[HN Gopher] Null References: The Billion Dollar Mistake (2009) [...
___________________________________________________________________
Null References: The Billion Dollar Mistake (2009) [video]
Author : colinprince
Score : 28 points
Date : 2023-02-28 18:03 UTC (4 hours ago)
(HTM) web link (www.infoq.com)
(TXT) w3m dump (www.infoq.com)
| [deleted]
| brundolf wrote:
| (2009)
| dang wrote:
| Added. Thanks!
| WalterBright wrote:
| Nah.
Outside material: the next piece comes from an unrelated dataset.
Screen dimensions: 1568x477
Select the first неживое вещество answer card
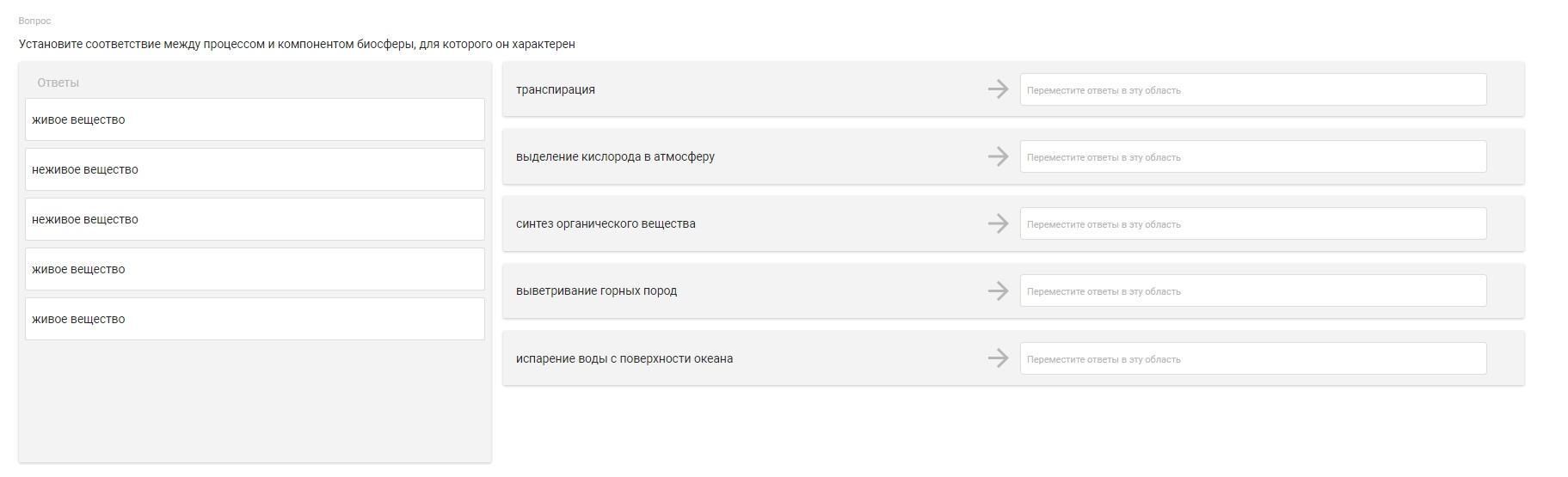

The billion dollar mistake is actually C arrays decaying to
| pointers, enabling buffer overflows, the #1 cause of bugs and
| malware injection in shipped C programs.
|
| https://www.digitalmars.com/articles/C-biggest-mistake.html
|
| It's simple to fix this in C, too.
| marcodiego wrote:
| Genuinely curious: why don't suggest that to WG14?
|
| (WG14) is the ISO workgroup which maintains the C
| specification.
| Arch-TK wrote:
| And what would it achieve to "fix" this (without re-designing
| the rest of the language)?
|
| Every piece of code such as: int a[SIZE];
| foo(a, SIZE);
|
| Would have to be rewritten to: int a[SIZE];
| foo(&a[0], SIZE);
|
| And this additional noise would just make C harder to write
| for no reason. Rather than making C harder to write, just
| pick a different programming language.
| WalterBright wrote:
| The article I referenced says how this is fixed. It is not
| harder to write at all.
| Arch-TK wrote:
| Nothing is decaying. It is an implicit conversion. To say
| something "decays" implies something else is lost, the array is
| still there.
| WalterBright wrote:
| Something is lost - the array length. "Decays" is the correct
| word.
| Arch-TK wrote:
| * * *
| slaymaker1907 wrote:
| I don't think it's quite so simple to fix since you still need
| to decide when to actually check the size vs. when it is safe
| to omit. While branch predictors are great, you can end up
| having so many potential branches that it starts to lose
| effectiveness. In practice, I rarely see anything besides
| strings that lack the size variable, it's just that the bounds
| may not be checked.
|
| Null terminated strings were a horrible mistake though and
| really should have been fat pointers.
| nicoburns wrote:
| They're probably BOTH quite literally billion dollars mistakes.
| WalterBright wrote:
| I remember the bad old DOS days where a null pointer write
| would scramble DOS. I absolutely hated that, and it cost me a
| _lot_ of extra work. Enter protected mode programming. It was
| a miracle! Null pointer writes now meant a seg fault with a
| traceback, and voila! A few minutes of fix and I 'm on my
| way. I immediately switched all my dev work to a protected
| mode system, and ported to real mode only as a last step.
|
| Buffer overflows are the primary entry point for malware. Seg
| faults are not. Hence the former are _far_ more costly.
| unxdfa wrote:
| I can confirm I have fucked up on numerous occasions which
| resulted in NPEs which caused business processes to fail
| spectacularly and write off millions of dollars instantly.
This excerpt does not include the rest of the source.